Según los expertos, lo vivido durante los meses de confinamiento puede producir un incremento del malestar emocional que derive en estados de ansiedad y alteraciones anímicas en el 25% de la población. El «síndrome de la cabaña» o el miedo a salir a la calle es una de las consecuencias psicológicas que deja la pandemia.
Durante más de dos meses, los hogares han sido un refugio donde protegerse de
la irrupción del COVID-19, que se ha saldado ya más de 26.000 vidas en nuestro país. El 15 de marzo, con la declaración del estado de alarma, se implantaron definitivamente los cambios en nuestra cotidianidad, como el confinamiento, nuevas medidas de higiene y distanciamiento físico, el teletrabajo… La población vio cómo sus movimientos quedaban restringidos a ir a comprar, a la farmacia o a trabajar en caso de no poder hacerlo desde casa. Ahora que ha empezado la desescalada, con ella llegan nuevas medidas que contemplan una mayor libertad en los desplazamientos: primero fueron los niños los que pudieron salir a la calle y, semanas después, el resto de la población, que ahora tiene la posibilidad de pasear y hacer deporte –dentro de la franja horaria que le corresponde– e, incluso, visitar ciertos comercios previa cita. Aunque para muchos esta «nueva» –y transitoria– normalidad se presenta como un alivio, un brote de aire fresco,
para otros personas la idea de abandonar sus hogares se ha convertido en motivo de angustia.
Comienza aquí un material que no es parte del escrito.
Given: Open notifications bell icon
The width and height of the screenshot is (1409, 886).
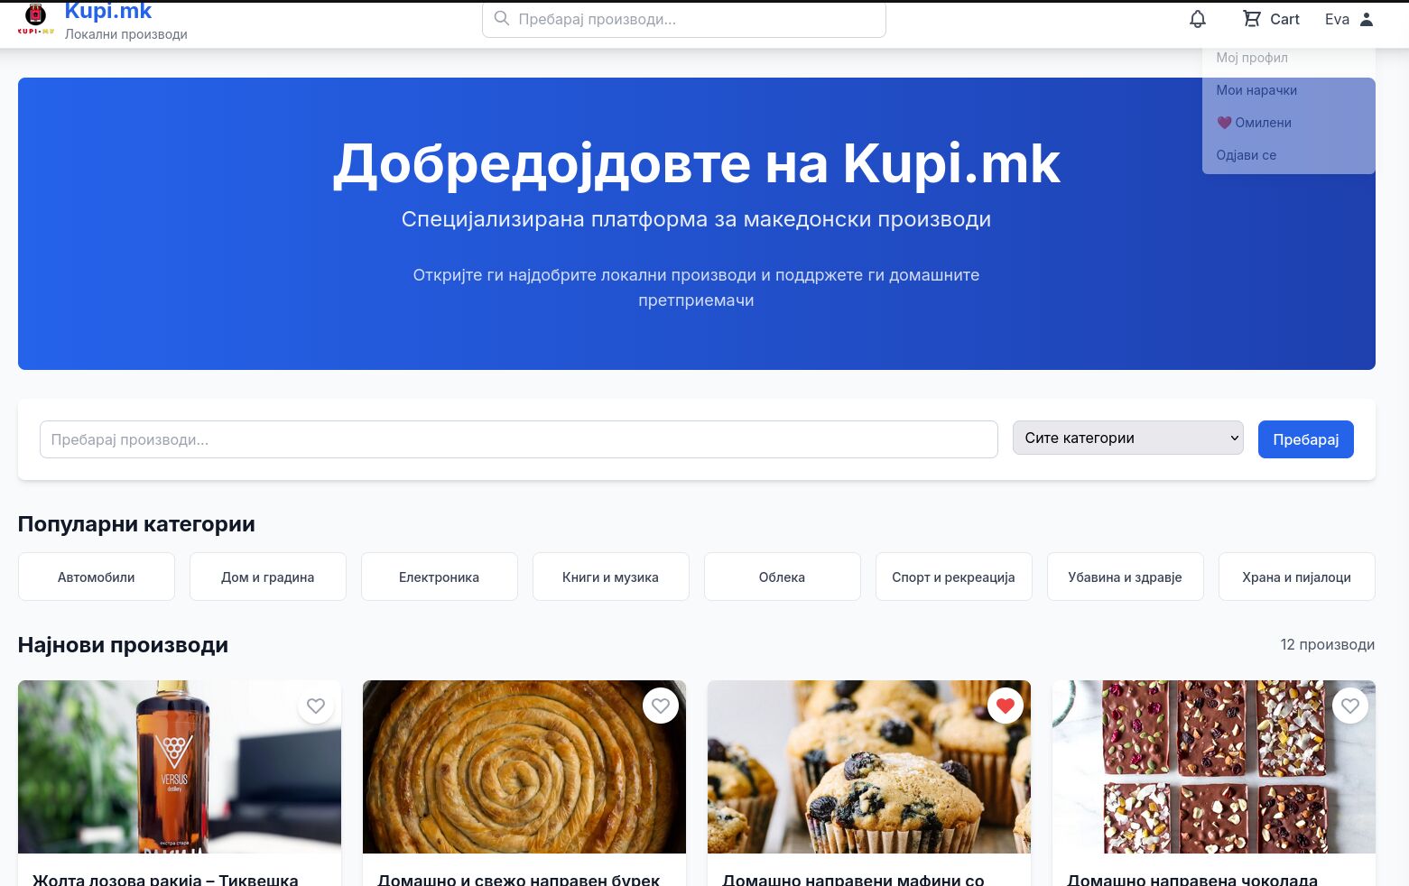Looking at the screenshot, I should [1197, 19].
Es el caso de Óscar, de 22 años, que reconoce que, cuando el Gobierno anunció que se podía salir, al principio decidió no hacerlo. De hecho, el temor al contagio hizo que durante el confinamiento no saliese ni una sola vez. «Me daba miedo pensar que todo el mundo iba a juntarse de golpe a la calle, que iba a haber aglomeraciones y que podría contagiarme. Mi madre necesitaba tomar el aire, así que era ella la que iba al supermercado cada cierto tiempo», explica. Ahora, asegura, después de ver cómo sus amigos sí se atrevían a salir, hace tres días que da una vuelta por las tardes.
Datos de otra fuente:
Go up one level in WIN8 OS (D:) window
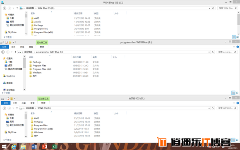 pyautogui.click(x=17, y=108)
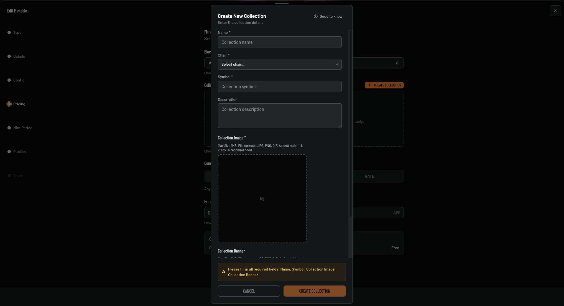
Task: Click the plus icon on CREATE COLLECTION
Action: (369, 85)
A Francisco, de 80 años, le ha sucedido lo contrario. Aunque sus hijas le llevaban la compra quincenalmente e insistían en que no saliese de casa, él bajaba cada semana a comprar fruta. «Con guantes y mascarilla», alega. Sin embargo, desde que se inició la desescalada y hay más gente por la calle, ha decidido no volver a salir. «Siguen muriendo muchas personas de mi edad y ahora seguro que es más fácil contagiarse», defiende.